Identity fraud is a cat and mouse game of fraudsters finding and exploiting loopholes in IDV systems before they’re discovered. It’s an ongoing battle that organisations can only win with triangulation of technology and data.
To understand where triangulation comes from and why it’s so important today, you need to know how eKYC has evolved alongside technology and fraud.
Compliance and fraud solutions at the point of onboarding have to evolve continuously to meet the continuing pressures from regulators and sophistication of fraudsters.
Online trust is earned, not just freely given. When it comes to identity trust needs validation against multiple data points and technology that can, in real-time, interpret, match and cross-reference that data to give a true result.
As the internet has evolved, so too has the way we treat an identity online. Technology has enabled two things:
In the relatively early days of eKYC, regulators and organisations would verify an identity by matching a name, address and/or DOB on two separate trusted data sets (credit data, tax data, birth registries). This was, for a time, deemed adequate.
Next came the ability to capture a document and send the image for verification. Fast-forward a few years and biometrics enter the commercial world, allowing users to take a selfie so that it can be checked against the image on your document. The latest development, liveness, proves a user is the person behind the data in real-time.
Independently, these data points prove a point. And the technologies that validate the information are incredibly powerful. But the challenge, and what is critical to ensure you have in place, is continuous cross-referencing of these data points.
To make a trusted decision, technologies need to talk to each other. This is what enables you to have certainty that an identity is legitimate.
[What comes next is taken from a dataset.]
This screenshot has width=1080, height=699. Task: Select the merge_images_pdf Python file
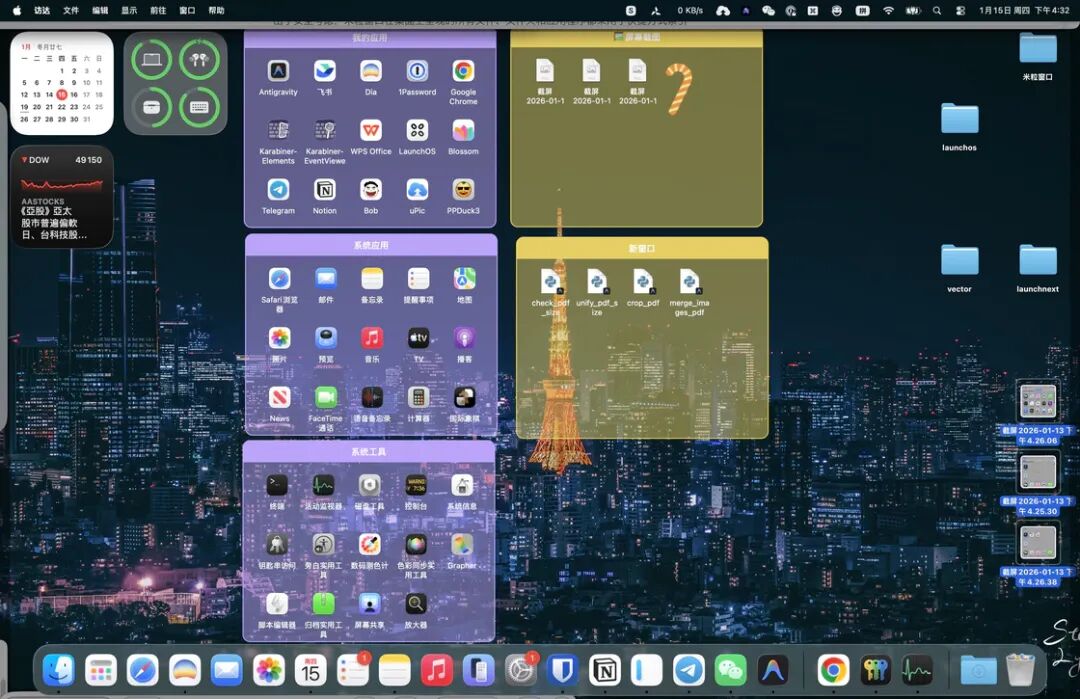(x=689, y=282)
Without algorithms and journeys that have triangulation at their core, fraudsters have an opportunity to spoof the journey.
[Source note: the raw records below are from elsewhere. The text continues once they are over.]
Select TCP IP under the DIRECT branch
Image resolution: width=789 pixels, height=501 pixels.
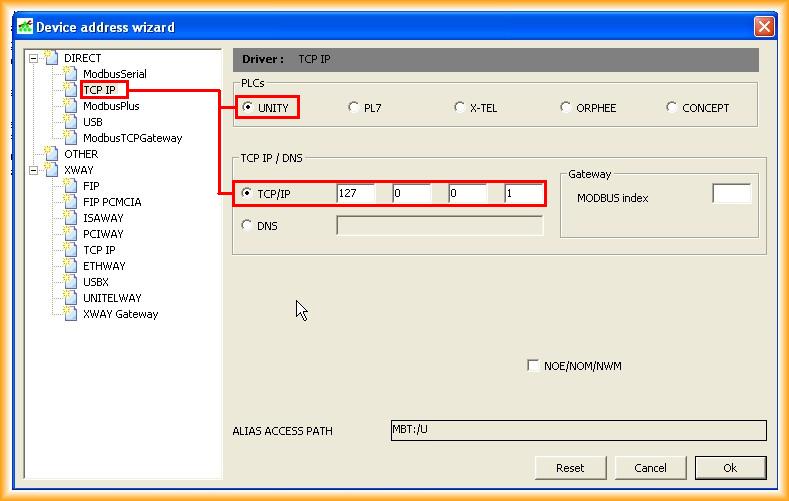99,90
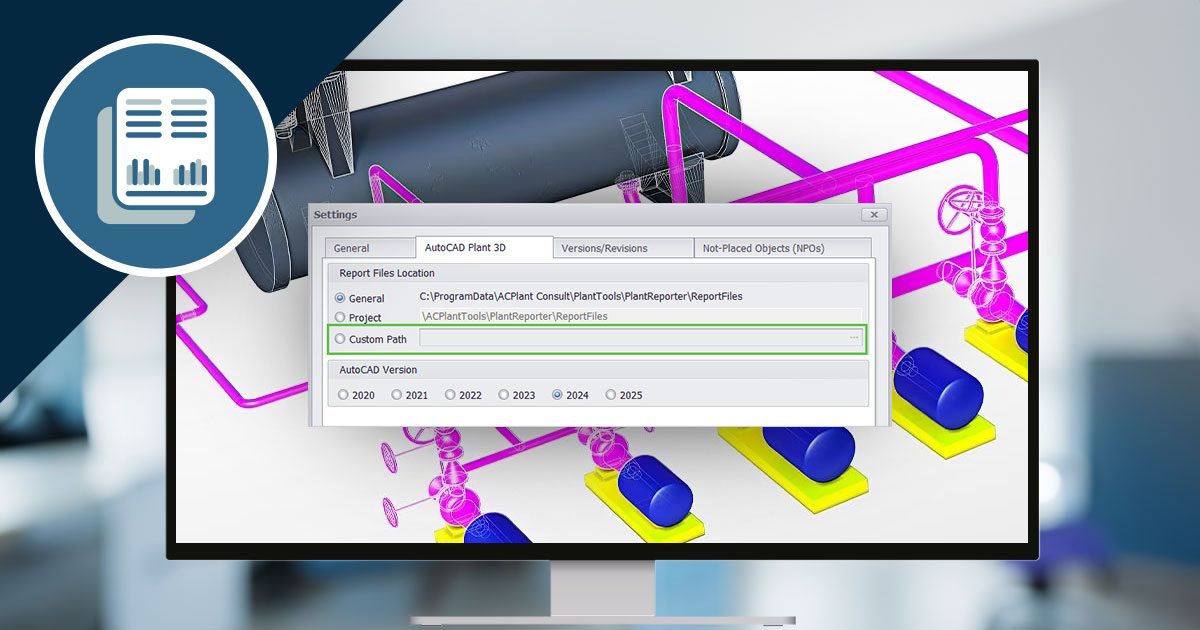Click the report document icon in circle
Viewport: 1200px width, 630px height.
pos(156,154)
And when one fraudster identifies this weakness in a process, they will exploit it, and what’s worse is they will spread the word, leaving your onboarding process open to fraud.
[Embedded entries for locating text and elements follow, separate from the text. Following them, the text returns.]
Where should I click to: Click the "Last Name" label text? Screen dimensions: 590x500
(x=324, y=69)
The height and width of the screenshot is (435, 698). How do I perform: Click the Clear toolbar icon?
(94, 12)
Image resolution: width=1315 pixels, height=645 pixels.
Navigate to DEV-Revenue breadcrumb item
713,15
The evolution of technology has not only enabled documents and biometrics, but a whole other raft of data sources. Our identities are as well defined by our names and addresses, as they are our digital footprints.
Our devices, our mobile and email accounts and our digital behaviour are all personal to us. The deluge of this data and the rapid growth of online commerce mean that these data points can now be interrogated as part of the identity onboarding stage.
Combined with traditional solutions they tell a story of the identity, and when collated into a single decision can help you build trust.
By layering this data and continuing to triangulate the results you can ensure that you are delivering the best experience and letting as many of the good guys in as you want while stopping potential bad guys from trading with you.